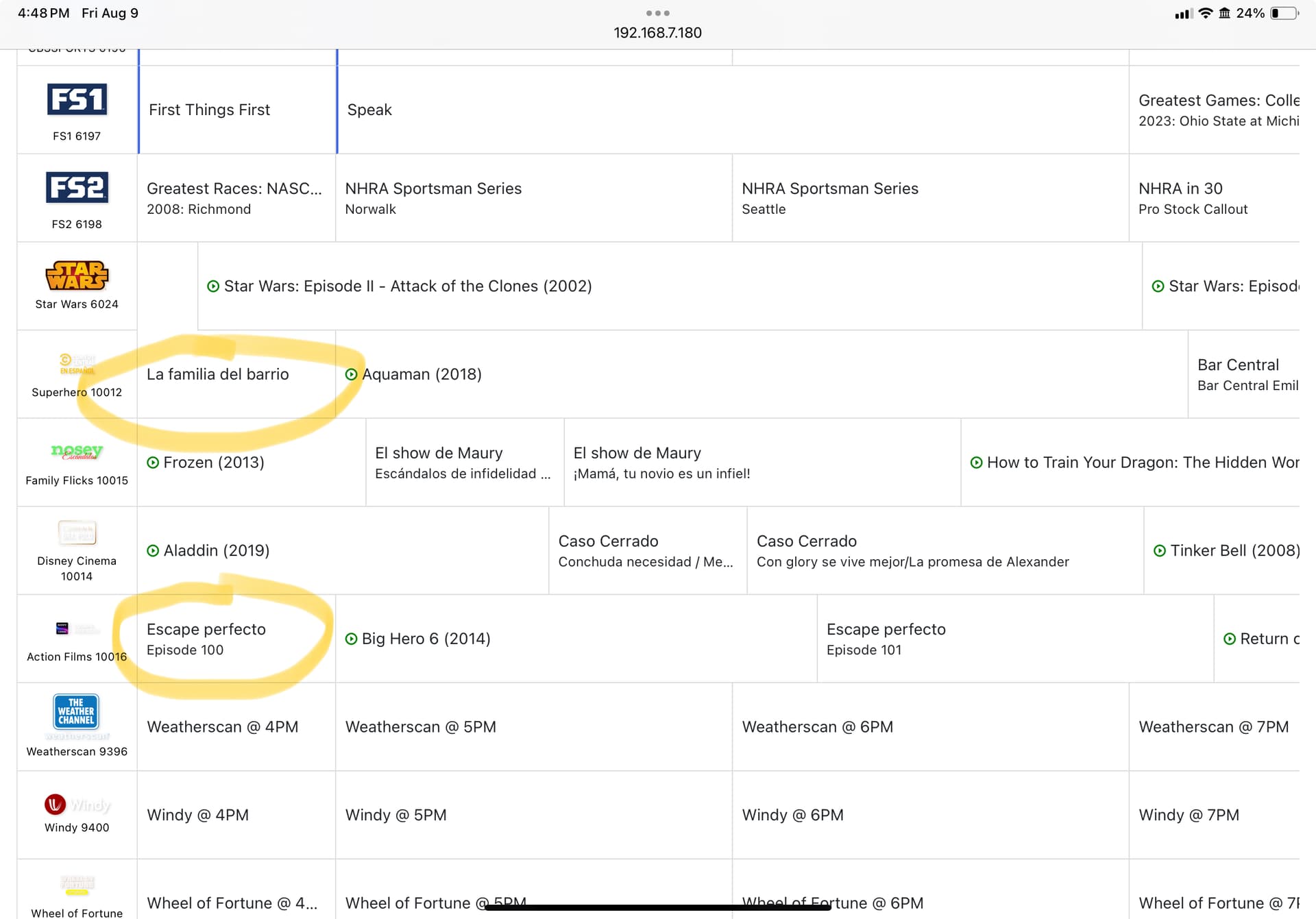Click the nosey Family Flicks logo

click(77, 452)
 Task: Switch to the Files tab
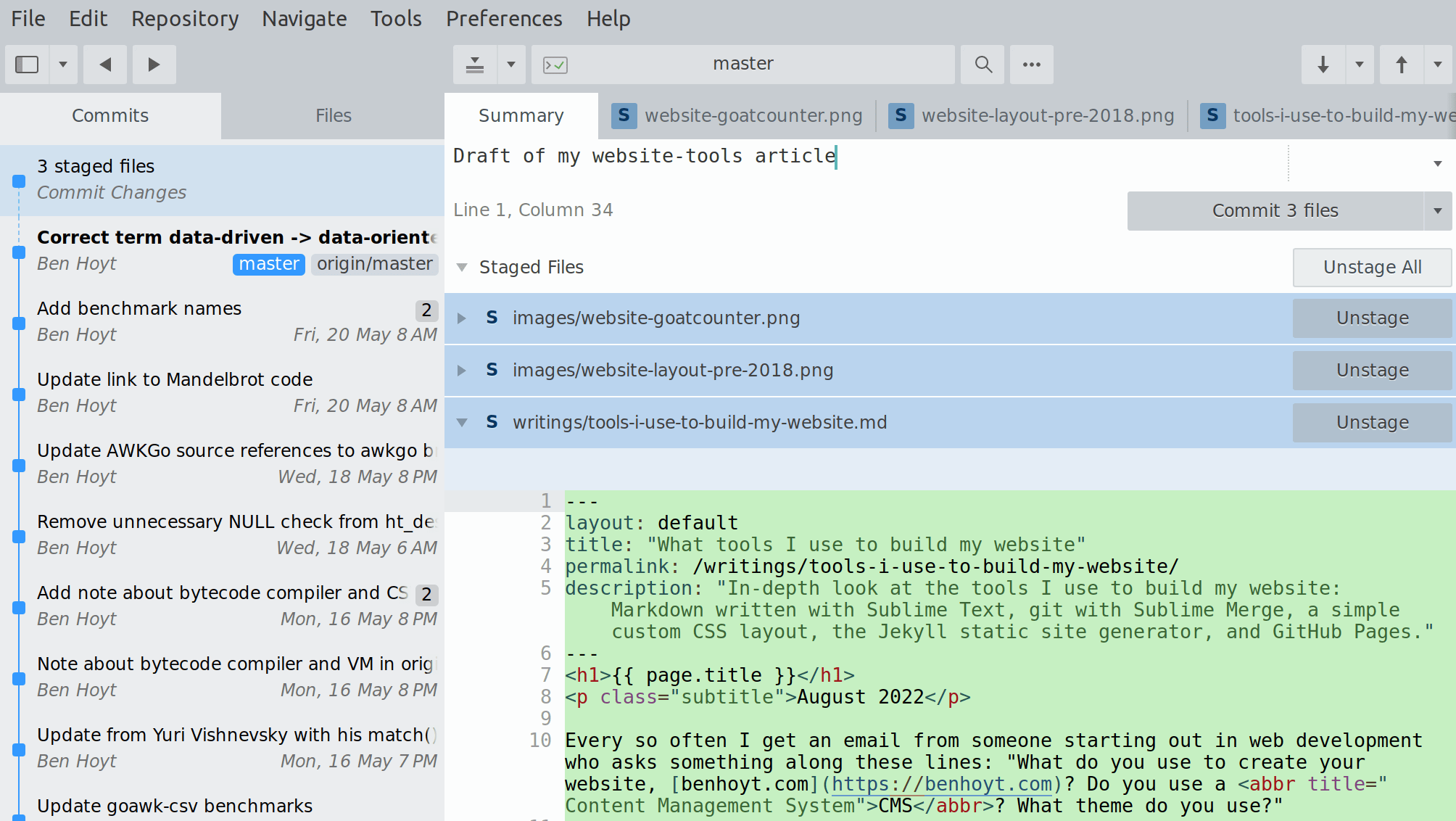pyautogui.click(x=333, y=115)
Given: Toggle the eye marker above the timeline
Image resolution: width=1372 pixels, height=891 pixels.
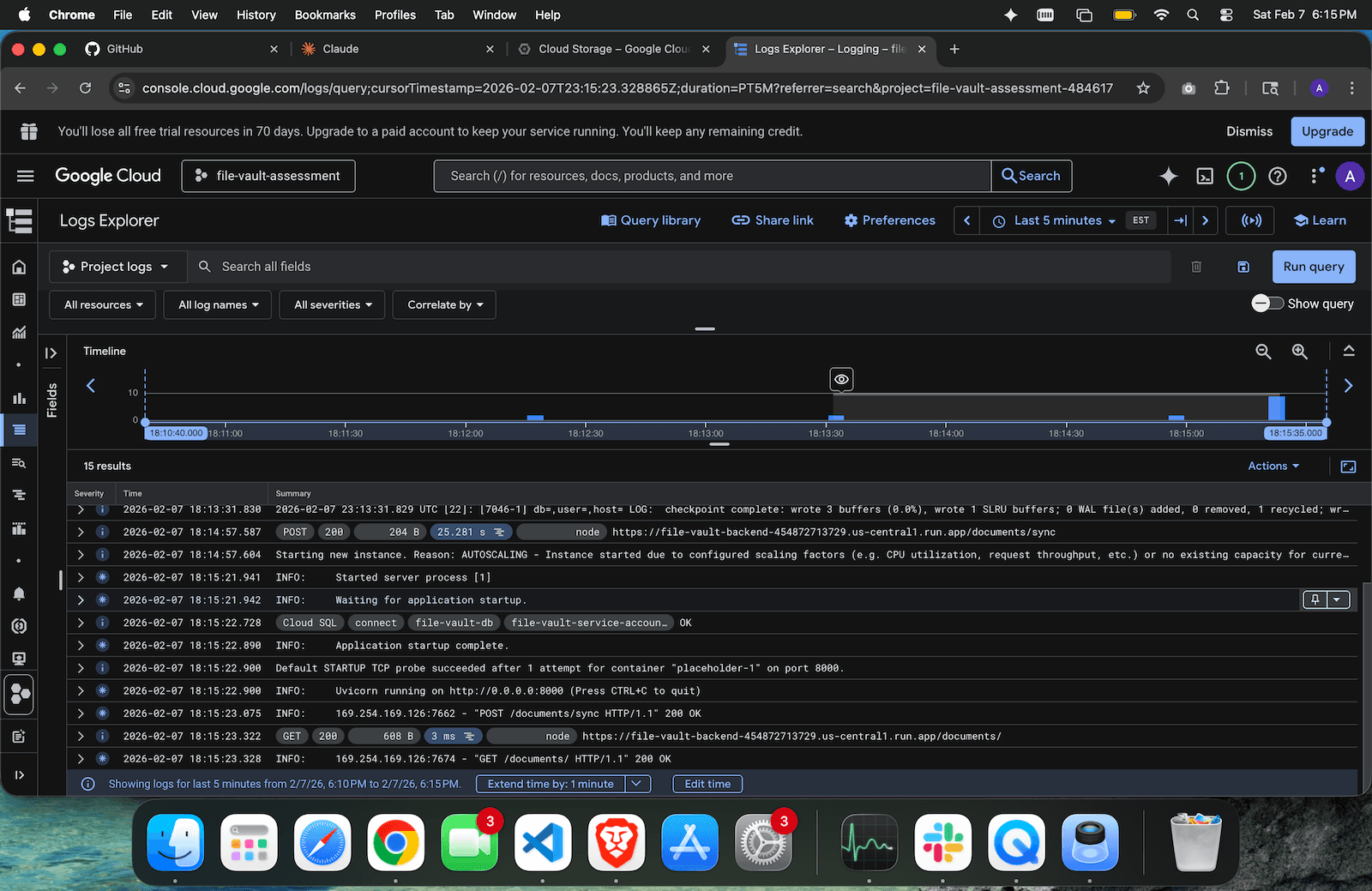Looking at the screenshot, I should [840, 379].
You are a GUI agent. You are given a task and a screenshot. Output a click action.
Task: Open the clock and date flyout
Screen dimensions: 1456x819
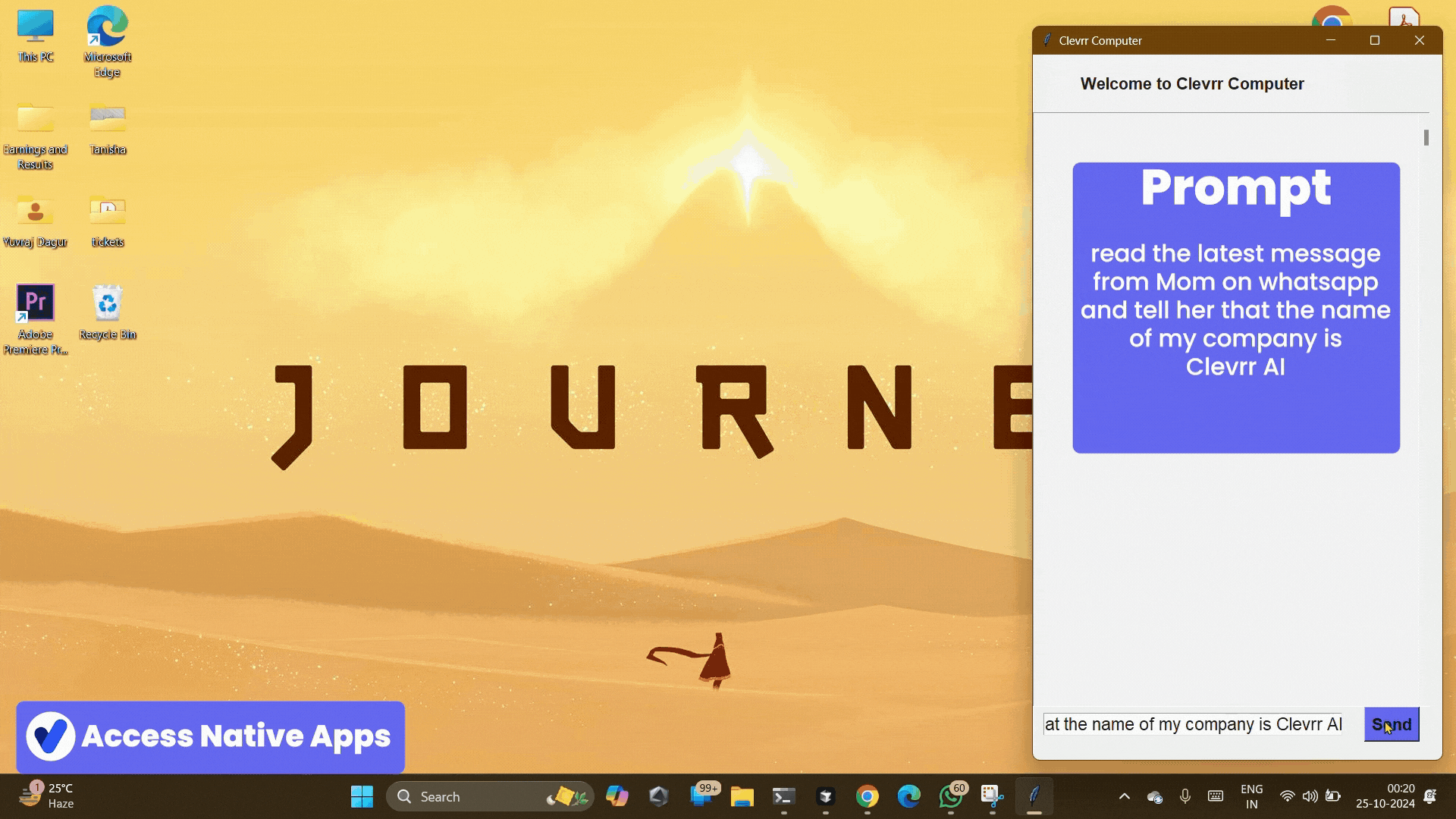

= = = =

REQUIRED ACTION
Exactly as written, set down the lines from the line holding "Task: Switch to the Files tab" to the last line of the data, both ends included, pictures excluded.

ANSWER SECTION
 Task: Switch to the Files tab
pyautogui.click(x=333, y=115)
Given: Toggle the eye marker above the timeline
Image resolution: width=1372 pixels, height=891 pixels.
Looking at the screenshot, I should [840, 379].
You are a GUI agent. You are given a task and a screenshot. Output a click action.
Task: Open the clock and date flyout
Screen dimensions: 1456x819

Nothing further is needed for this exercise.